Student conferences are odd creatures, particularly international ones. The number of attendees at the last ESU meeting who were actually in classes was one – and she was a secondary school pupil, not a student at all. This time I’d be shocked if there was even ONE person still in classes. Hypocrisy central, this lot. We’re Stakeholders apparently, we of hack student living, out of the classroom/lecture theatre to represent our peers.

Regardless, we’re enjoying ourselves, and the opportunity to see some beautiful parts of Eastern Europe. We drove 5 hours from the airport in Bratislava to get here, and although tedious, we met up with many of our fellow delegates en route and killed the journey with West Wing episodes, laughing at Lynam’s mp3 collection and stopping for ice cream at 1am. One of the lovely folks from Norway bears an uncanny resemblance to our mate Stephen, who Lynam quickly named ‘Fitzy’. Fitzy and Lynam joined us in our room last night for some Primary Lovin’, and Ciara was happy with the Obama result, with Gav and Lynam, the Clintonites, left to ponder the prospects of Obama v. McCain…Brennan reassured them at this point with a rant which probably included something about a fat lady…

“There is an interesting rhetorics between equality and equity…” Really, now? Back to this then. Basically the last day and a half has been spent in this place trying to define ‘equity’ first, and the horrific muddles between ‘equity’ and ‘equality’ that naturally become of a conference where 5 of the 80 people are native Anglophones and even they ­­(we) don’t really understand the difference. And this is while USI, along with maybe NUS-UK and nobody else, are net donors to the European student process. Not to be arrogant, but slow to change and all as we are back home, we are ridiculously progressive in our ideals and practice in comparison to our counterparts here. In Slovenia two weeks ago the other ‘stakeholders’ (why Slovenian teachers’ unions are stakeholders in a National Qualifications Framework For Lifelong Learning we weren’t sure, and still aren’t, a junket and a half on…) sat around in awe at the idea that Ireland, never mind having an NQF of its own, actually has a Minister for Education. Slovenia, it appears, has no Minister for Education but rather a minister for another brief who happens to own three private universities. Our Norweigan friends’ younger brethren from their secondary students’ union, meanwhile, couldn’t get their heads around the idea that someone might not go directly into a bachelors programme once they left high school. Hardly any wonder they left the EEC over some fish and their forests (Reilly is voting No, and Brennan Yes, but more about that later!).
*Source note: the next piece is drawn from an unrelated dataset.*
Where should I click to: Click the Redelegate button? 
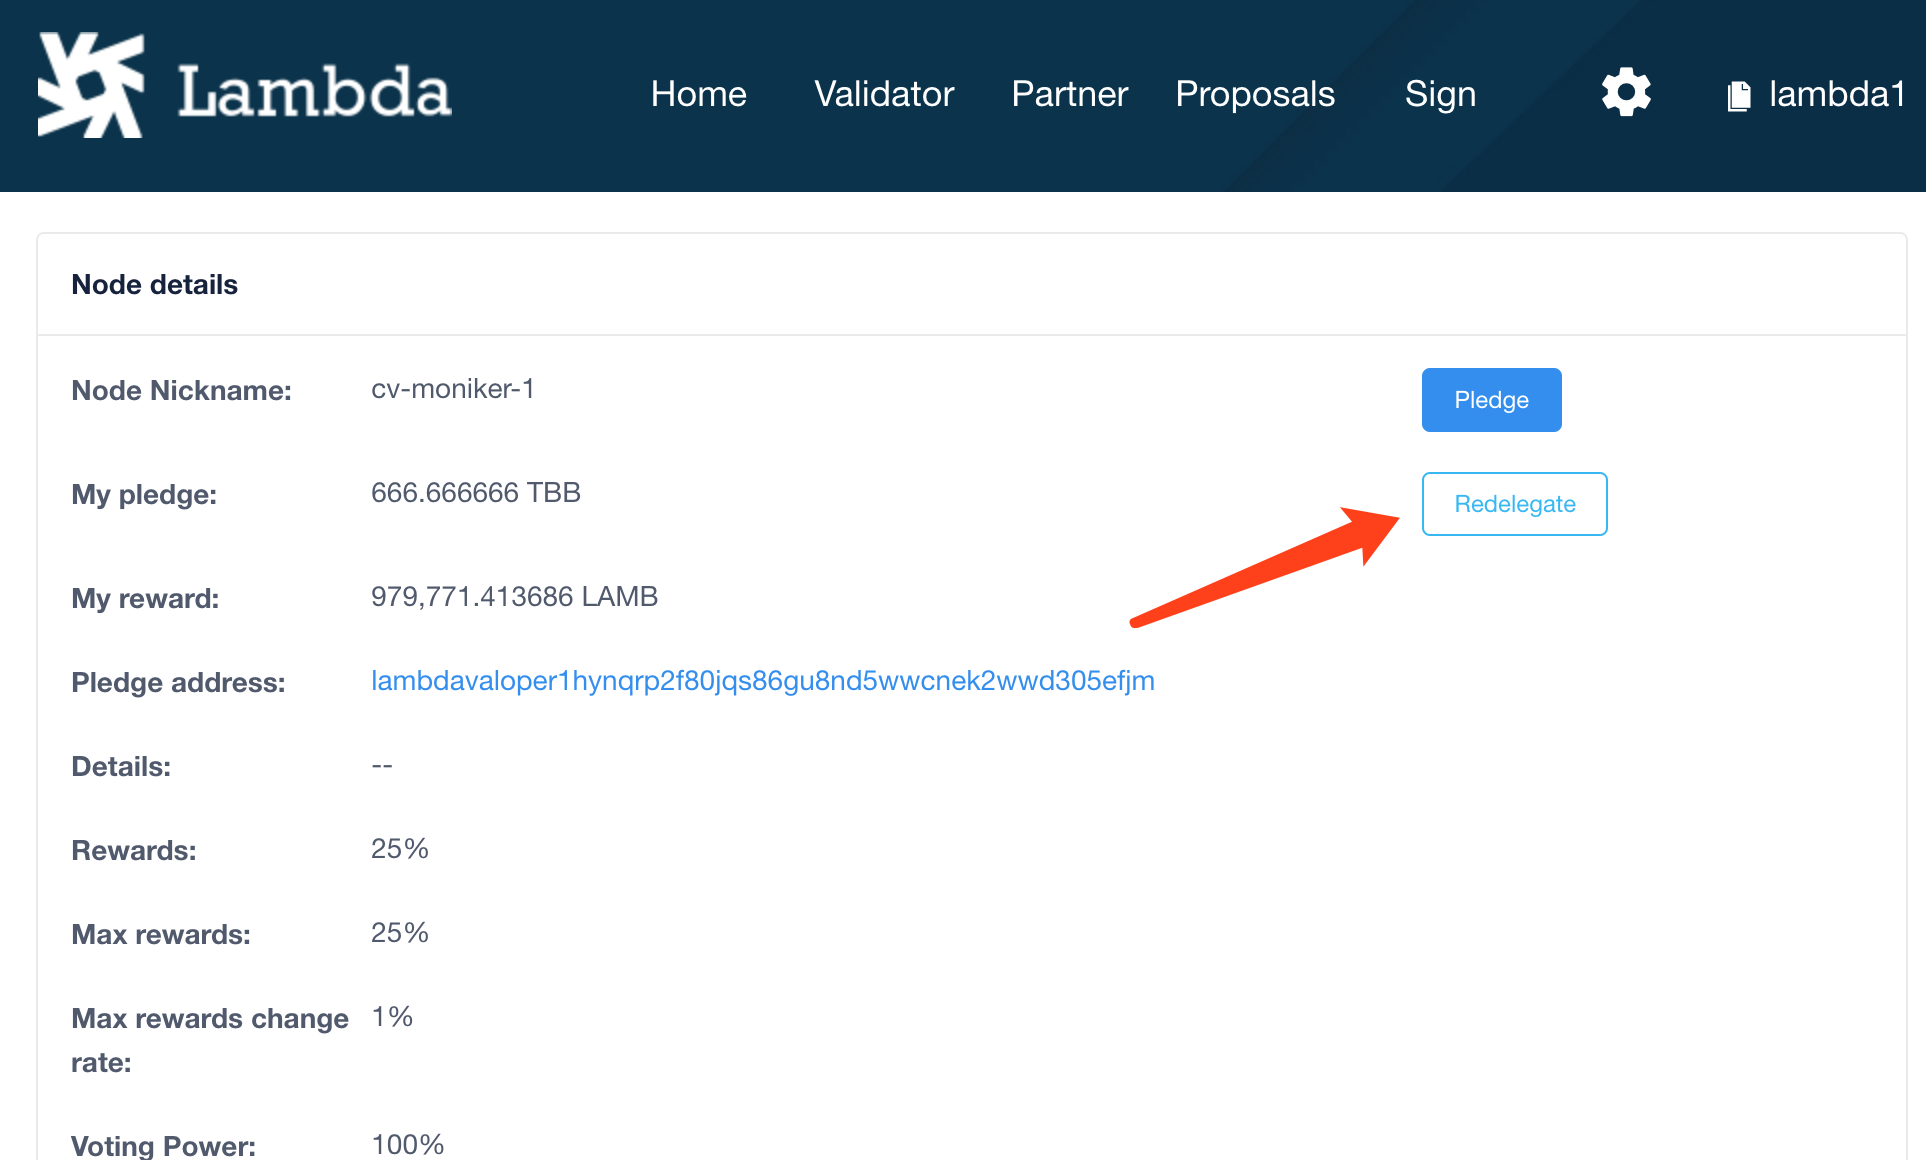click(x=1514, y=504)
We’re gagging for scandal and news from home about the Cabinet reshuffle, and gasping for gossip via text from home in the form of politics.ie texts, Nickey’s musings from a hotel room in Croker or an idle speculative text from a friend. News about the resignation of Seamus Brennan (no relation!) spread like wild fire last night, and since then we haven’t stopped playing around with cabinet formations in our heads… much like Reilly’s 4-3-1-2 game plan for United in the Champions League Final (Rooney playing in ‘the hole’ with Ronaldo pushing forward alongside Tevez… let me hear an ‘on your own… on your own… on your own…!’). One thing is for sure, Mary Coughlan will get a top ministerial job (our money is on Enterprise, Trade & Employment…) if not Tánaiste, and has Martin and Lenihan hot on her Bundoran-bought heels. Obviously we’re laying serious bets on Education, and Brennan sees Pat Carey figuring somewhere, with Reilly taking a log shot with Willie O’Dea (“he’s an academic”). Reilly also figures Micheal Martin’s time in Enterprise makes him a sure thing for Finance… time will tell!
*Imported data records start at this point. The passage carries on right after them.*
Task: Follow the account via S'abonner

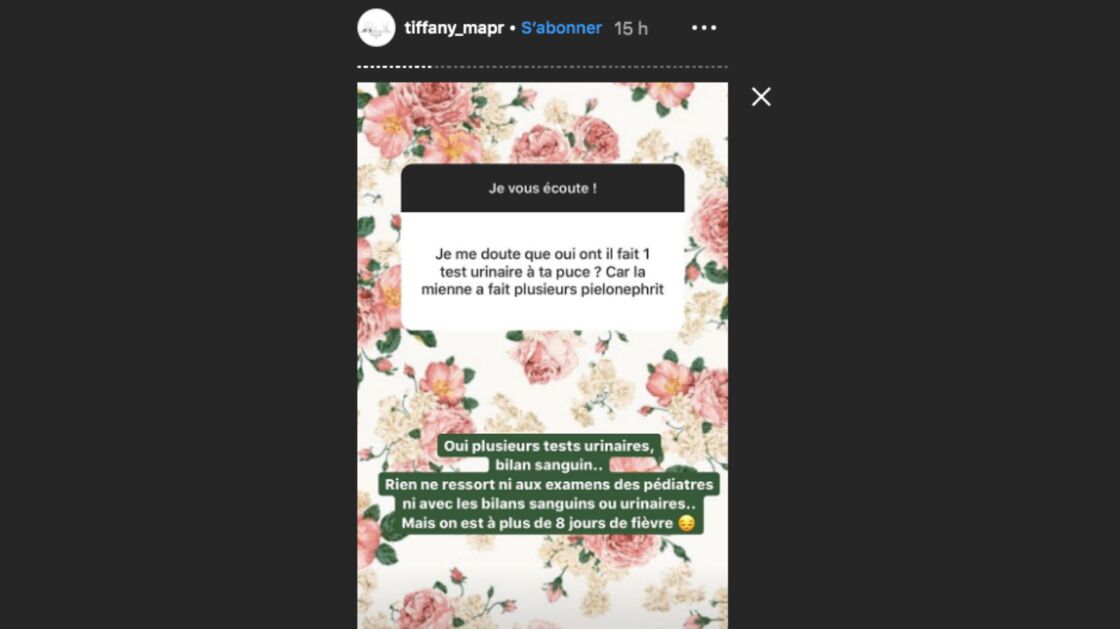Action: [x=561, y=28]
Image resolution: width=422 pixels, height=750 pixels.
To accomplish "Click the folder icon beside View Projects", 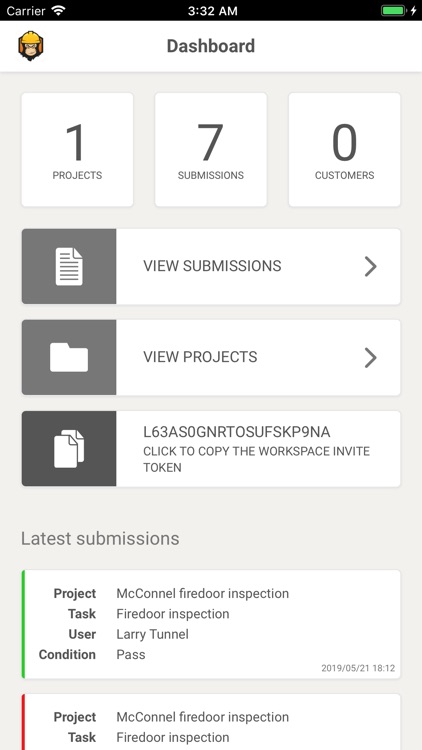I will (x=69, y=357).
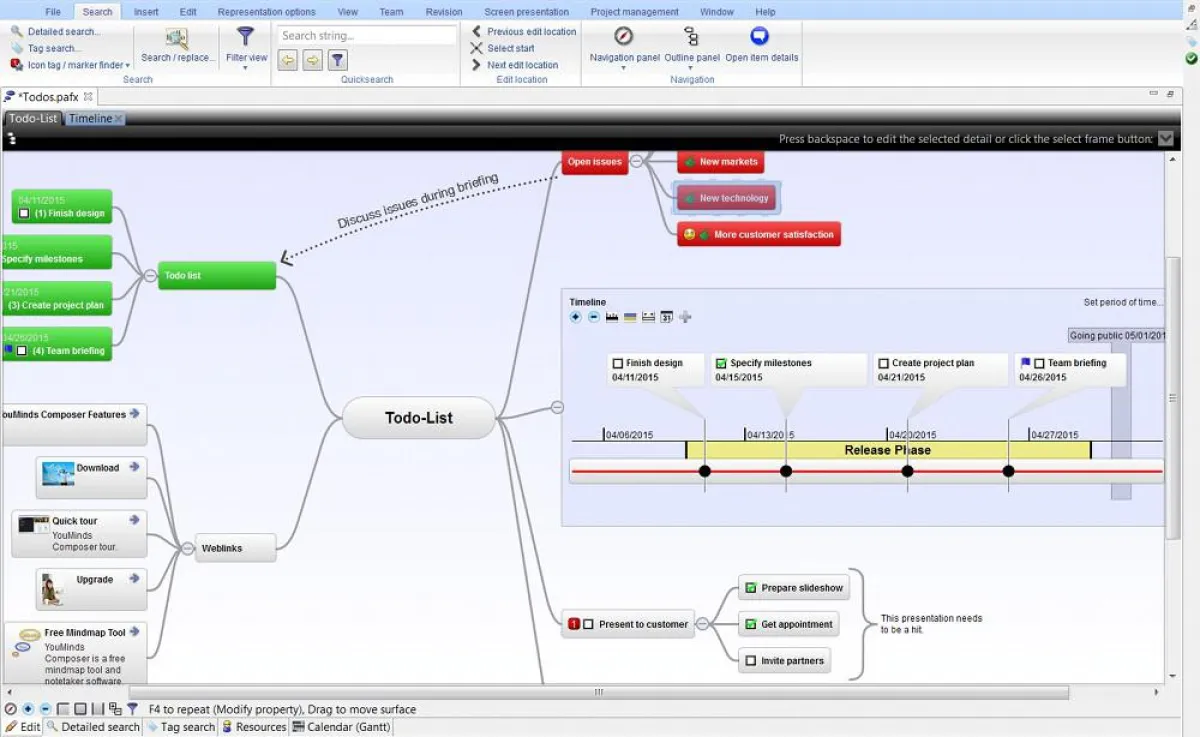
Task: Click the Search / replace icon
Action: 177,38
Anyway. Back to life, back to reality. A speaker from the European secondary schools’ union here just claimed that the reason only 10% of PhD applicants are female, although they make up 70%+ of the undergraduate roll calls, is because there are no female academic role models for them. Ciara is launching into a “do you need to be shown how to do everything?” tirade. Gav’s blunt opinion is that pretty much all positive discrimination is merely an “oxymoronic crock of shit” anyway. Brennan threw her cat amongst the pigeons in an Ainsley Hayes tirade. Fun und games.

Lunch now, more on the cabinet later!